Just Keep Eating
As online delivery platform Just Eat is poised to enter the FTSE 100, further food innovation is never off the menu
When it comes to the essence of takeaway delivery, nothing much has changed.
Years ago, in those dark pre-internet days, life wasn’t really that different in this sense. If you fancied a takeaway on a Friday night, you plucked your favourite menu off the fridge, rang the restaurant and half an hour later, there was the delivery person with the moped and your hot, delicious food.
So, what’s changed since then? For the consumer, not actually that much. Okay, so now you can order online instead of calling the takeaway. You have a much greater choice of restaurants and all their menus are available online, so you’re not restricted to who’s chosen to publish theirs in the Yellow Pages. And you can pay digitally, which means a lack of ready cash at the door is no longer a problem.
All big conveniences in themselves, which have contributed to the UK takeaway delivery market now being worth nearly £10 billion.

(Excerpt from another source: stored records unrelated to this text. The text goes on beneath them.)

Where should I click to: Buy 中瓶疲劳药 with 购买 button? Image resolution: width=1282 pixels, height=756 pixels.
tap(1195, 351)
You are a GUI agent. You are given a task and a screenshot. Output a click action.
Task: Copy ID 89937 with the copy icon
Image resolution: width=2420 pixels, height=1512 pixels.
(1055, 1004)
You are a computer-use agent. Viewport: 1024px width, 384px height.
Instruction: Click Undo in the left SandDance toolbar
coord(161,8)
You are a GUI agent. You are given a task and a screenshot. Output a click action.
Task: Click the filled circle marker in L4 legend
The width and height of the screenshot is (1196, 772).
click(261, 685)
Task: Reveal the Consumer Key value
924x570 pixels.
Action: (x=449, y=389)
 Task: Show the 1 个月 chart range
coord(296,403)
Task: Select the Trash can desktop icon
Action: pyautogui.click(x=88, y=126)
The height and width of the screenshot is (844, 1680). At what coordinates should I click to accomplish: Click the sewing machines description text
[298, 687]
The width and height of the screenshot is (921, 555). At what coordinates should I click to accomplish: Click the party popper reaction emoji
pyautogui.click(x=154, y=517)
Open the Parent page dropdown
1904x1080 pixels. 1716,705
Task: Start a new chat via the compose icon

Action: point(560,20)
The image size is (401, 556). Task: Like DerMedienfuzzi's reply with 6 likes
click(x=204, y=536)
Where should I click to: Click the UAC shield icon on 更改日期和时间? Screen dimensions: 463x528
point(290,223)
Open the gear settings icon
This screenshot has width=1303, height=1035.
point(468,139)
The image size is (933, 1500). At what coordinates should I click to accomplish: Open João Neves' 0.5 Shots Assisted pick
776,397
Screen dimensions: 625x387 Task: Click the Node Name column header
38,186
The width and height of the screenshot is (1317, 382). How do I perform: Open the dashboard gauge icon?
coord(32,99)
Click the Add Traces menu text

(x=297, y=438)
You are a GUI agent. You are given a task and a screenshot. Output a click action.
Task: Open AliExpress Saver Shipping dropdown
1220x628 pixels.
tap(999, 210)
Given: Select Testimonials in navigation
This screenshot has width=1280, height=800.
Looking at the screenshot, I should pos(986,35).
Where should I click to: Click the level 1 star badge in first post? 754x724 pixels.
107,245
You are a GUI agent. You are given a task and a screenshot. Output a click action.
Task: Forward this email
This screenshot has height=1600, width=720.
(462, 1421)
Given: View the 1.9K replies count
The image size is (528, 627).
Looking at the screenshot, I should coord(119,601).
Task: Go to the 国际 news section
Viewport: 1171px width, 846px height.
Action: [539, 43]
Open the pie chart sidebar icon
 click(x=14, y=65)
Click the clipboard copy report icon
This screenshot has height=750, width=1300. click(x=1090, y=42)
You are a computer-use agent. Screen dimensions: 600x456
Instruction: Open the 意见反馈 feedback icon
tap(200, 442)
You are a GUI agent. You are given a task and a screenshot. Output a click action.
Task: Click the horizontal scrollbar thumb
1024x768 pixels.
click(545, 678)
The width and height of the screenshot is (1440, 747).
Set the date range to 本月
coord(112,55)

But all these leaps forward haven’t changed the core of the experience – food being delivered to your door, instead of having to cook it yourself.
For the restaurant industry though, the internet has literally revolutionised the delivery market in more ways than anyone can have envisaged 20 years ago. If you’re not convinced, just take a look at Just Eat, which as we write is on the brink of entering the FTSE 100. Not only that, the online delivery platform is now worth £5.6 billion and has seen its share value soar past that food Goliath, Sainsbury’s.
To say the boom in online delivery options has taken the food industry by storm is an understatement, as the ripples are continuing to be felt. Not only is there greater competition among local businesses to be the one that stands out the most to fickle Friday night feasters, but the revolution has brought with it other challenges. How do small restaurants cope with the added costs of fulfilling all these deliveries? Do existing packaging methods still do the job or do we need new solutions? How can a business keep their emissions down while sending delivery people buzzing around town all night?
Every new innovation brings with it new opportunities and challenges to consider, so what will be the next big thing in food? Progress surely can’t stop with Just Eat and the like – just as we thought the delivery market was all bagged up years ago, there are bound to be more surprises on the menu.